Through years of field experience our leadership team has witnessed the enormous potential of women to become stewards of their environments and leaders of their communities’ development. However, we have also seen that organizations most often overlook this potential while failing to develop interventions that account for and are responsive to the roles and needs of women, overlooking half the stakeholders and voices of the communities they serve.

Women perform important roles in natural resource management, fisheries, agriculture and other economic activities, often in low-income, informal positions. They are also those whose livelihoods rely most on natural resources and who most directly engage with food, water and energy collection. Because of this, loss of access to healthy natural resources affects women’s well-being disproportionately to that of men.  Yet despite their increased interaction with diverse resources and their greater vulnerability to degradation, women are regularly excluded from decision-making and are rarely targeted for capacity building, training or economic opportunities.

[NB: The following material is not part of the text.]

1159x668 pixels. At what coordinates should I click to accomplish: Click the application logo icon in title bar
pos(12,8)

New Course’s philosophy is to ask women what they need and to provide tools, training and resources to enable women to accomplish their goals sustainably.  Where women are engaged, conservation and development goals are more effectively achieved.  Further, the benefits of engaging women not only improve the livelihoods of women themselves, but also offer greater impact for entire communities.

What about Men?

Engaging women in conservation and development doesn’t mean excluding men, it means not excluding anyone.  At New Course we recognize that enabling women to manage their resources and secure their livelihoods provides the greatest return on investment for both conservation and development goals, but we also recognize that interventions must engage all stakeholders to effectively achieve their objectives.

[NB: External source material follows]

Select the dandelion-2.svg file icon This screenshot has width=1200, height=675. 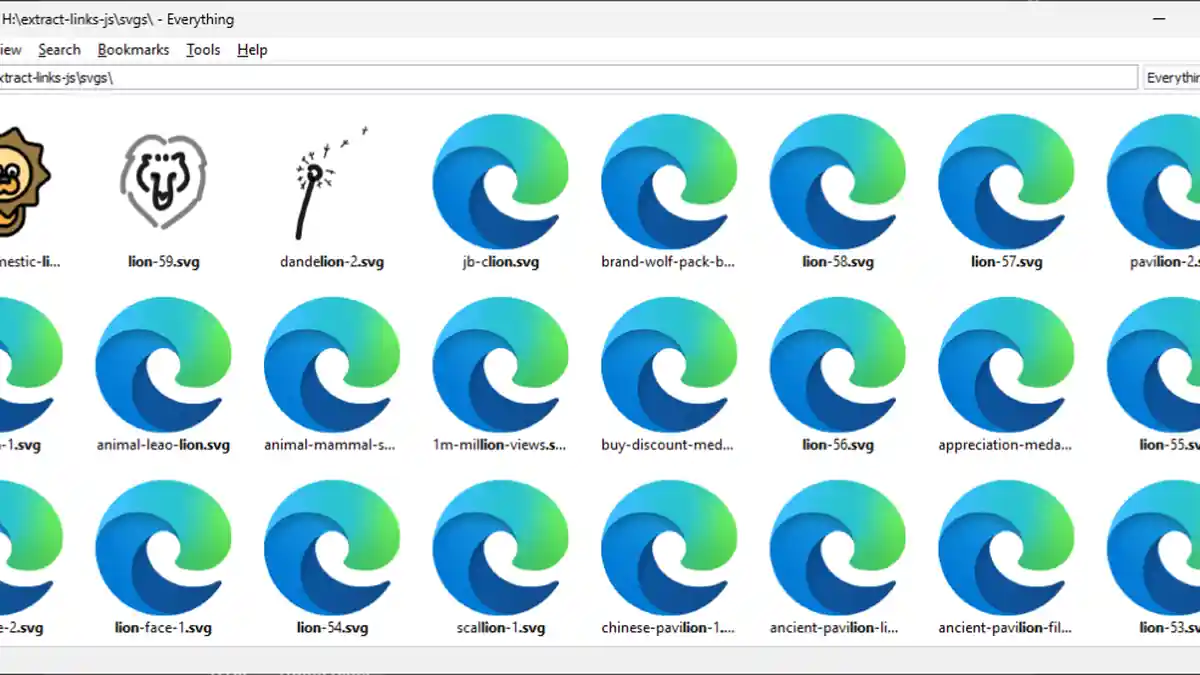(331, 181)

Additionally, the benefits of engaging women in natural resource management and community development include greater increases in food, energy and water security, education levels, environmental quality, and economic growth that benefit entire communities, including women’s husbands, sons, brothers, and fathers as well as other male community members.

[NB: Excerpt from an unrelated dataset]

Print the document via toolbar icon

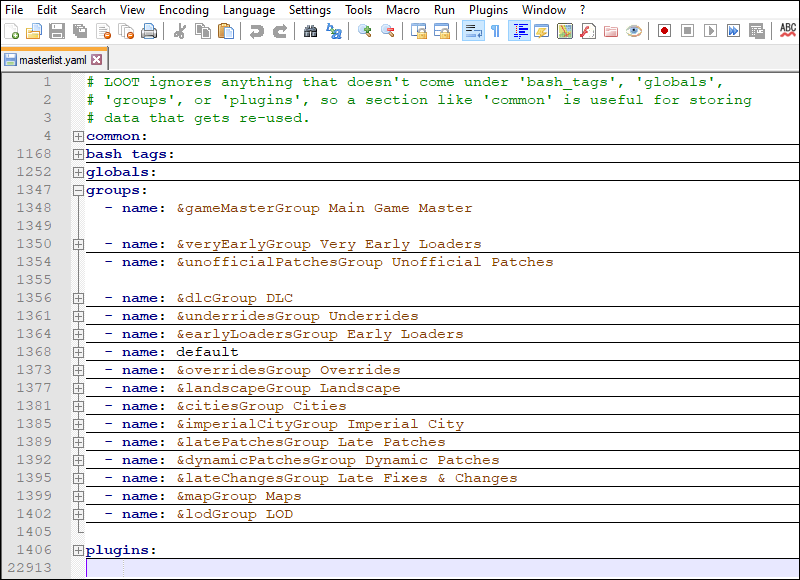[x=148, y=31]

Simply put, optimizing the engagement of women in natural resource management and community development isn’t about excluding men’s needs or voices, it’s about adding women to the conversation, ensuring that programs meet the needs of all stakeholders, and providing maximum benefit for entire communities.

Won’t this Upset Cultural Norms?

Cultural norms are valuable across cultures, however, some norms serve to perpetuate gender-based violence while others inhibit effective development and conservation. At New Course we recognize that cultural norms are not immutable and are changing constantly around the world. As an organization that engages women, our work does often go against tradition, however, we always work within international standards to ethically, and effectively enable women to become stewards of their environments and their communities’ development.